Advanced Placement courses are undeniably demanding. Since they are designed to mimic introductory college-level courses, AP classes tend to build on previous knowledge, are fast-paced and require several hours of homework per week.
While there are many reasons to take an AP course — to challenge yourself, earn college credit, explore an area of interest — following through and enrolling is not always the right decision.
From time to time, you may find yourself feeling overwhelmed by an AP class and therefore wanting to withdraw from it. But before you make this important decision, consider these three factors:
— Whether you can enroll in a comparable, more suitable course.
— Whether the root of the problem is fixable.
— Whether dropping will affect your college applications.
Whether You Can Enroll in a Comparable, More Suitable Course
Your first to-do item if you are considering dropping an AP class is to ensure there is a comparable lower-level course available to you. Not all high schools can afford to offer an AP, honors and regular-track version of the same class — or even one with similar content. Factors like the school’s budget and student demand play into course availability.
Schedule a visit with your guidance counselor to find out what options you have. Your guidance counselor can also clue you in on information relevant to your academic profile, such as whether dropping an AP course will affect your class standing. This may happen, for instance, with seniors whose ability to fulfill a science, math or other type of requirement would be jeopardized if they dropped an AP course without replacing it with a comparable option.

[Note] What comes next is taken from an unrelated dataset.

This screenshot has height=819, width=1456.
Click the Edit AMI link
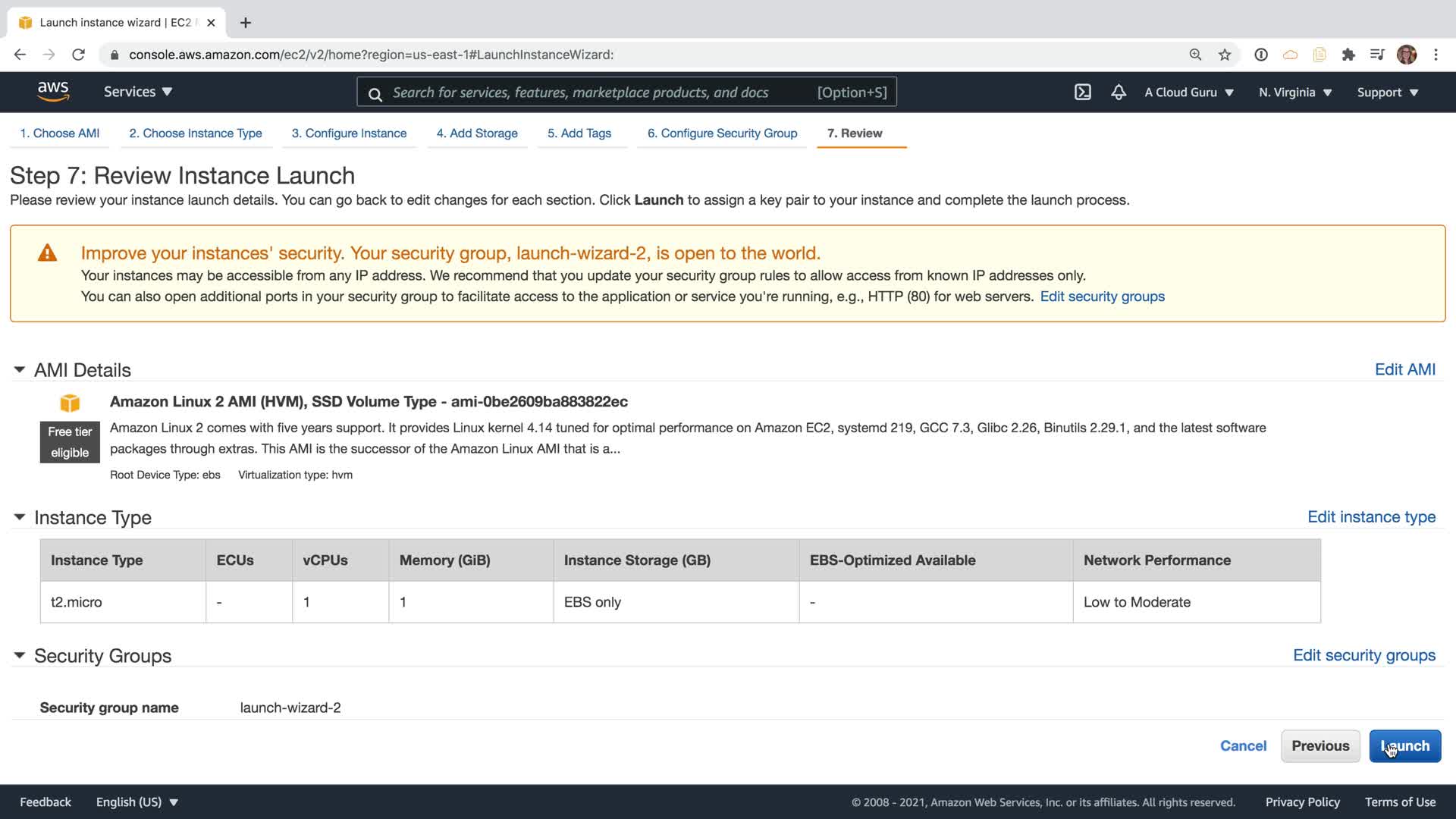[1404, 369]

Whether the Root of the Problem Is Fixable
Reflect on what has led you to weigh dropping an AP class. Earning low grades and falling behind on homework, for instance, are not causes — they are the effects of a deeper issue. To figure out the root cause of your situation, keep asking yourself “Why?” until you reach a final answer.
This introspection is necessary so that you can determine whether the problem is fixable or not. If you fell behind on homework because of poor time management skills, the problem is fixable. For example, you can manage your time better by following a strict predetermined schedule and setting alarms for yourself. In cases where the issue is fixable, consider making applicable changes instead of dropping your AP course.

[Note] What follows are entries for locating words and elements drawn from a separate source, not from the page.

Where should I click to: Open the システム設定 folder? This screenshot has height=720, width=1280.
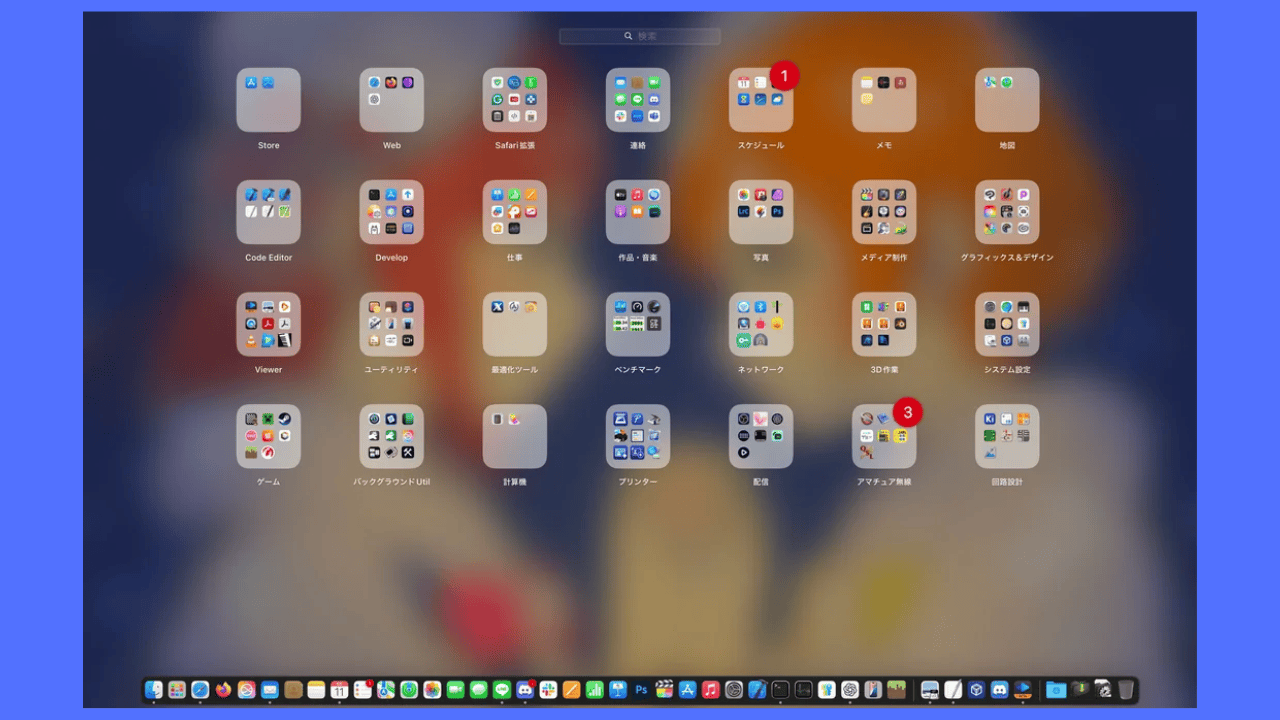click(x=1006, y=324)
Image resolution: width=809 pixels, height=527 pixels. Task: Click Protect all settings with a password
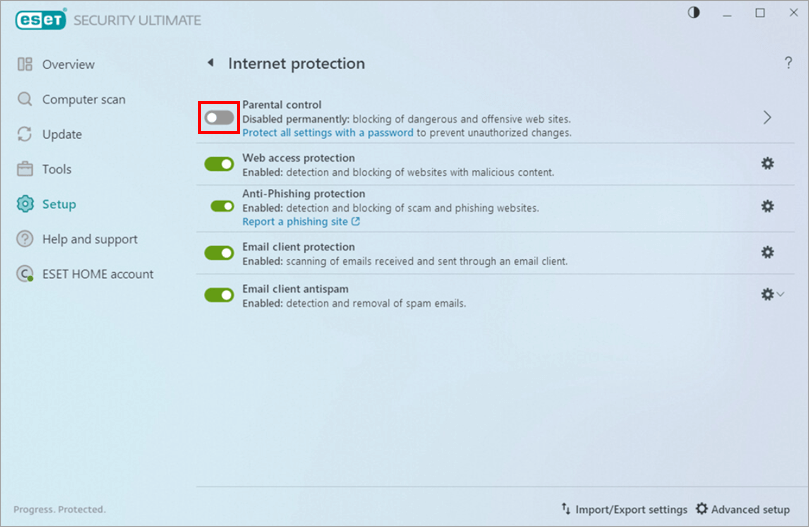click(x=327, y=133)
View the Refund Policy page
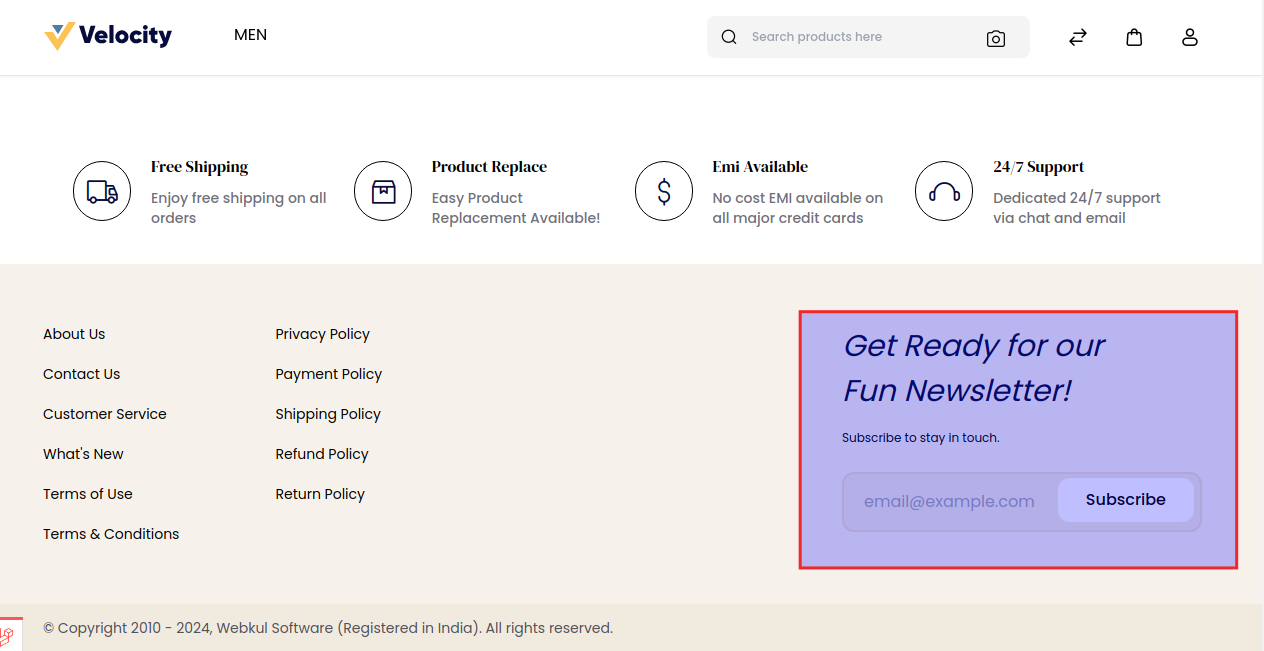The width and height of the screenshot is (1264, 651). pyautogui.click(x=321, y=454)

On the other hand, if you fell behind on homework because you have other mandatory after-school commitments, the problem may be unfixable. Thus, dropping the AP class may be the best decision. If you are unsure about whether the problem is fixable or not, ask your AP instructor for his or her candid opinion.
Whether Dropping Will Affect Your College Applications
College admissions officers look at a host of factors when assessing whether to accept or deny an applicant. One of those factors is the courses you are enrolled in.
You can thus imagine how it might affect admissions officers to find out that you dropped one or more courses that had an influence on your admissions decision. It is always best to be honest by letting your prospective colleges know about changes in your schedule.
Another point to bear in mind is that admissions decisions are generally contingent upon your performance during your senior year. If a disastrous grade in an AP class is likely to negatively affect your GPA, dropping it may be wise. But do that only after weighing these three factors.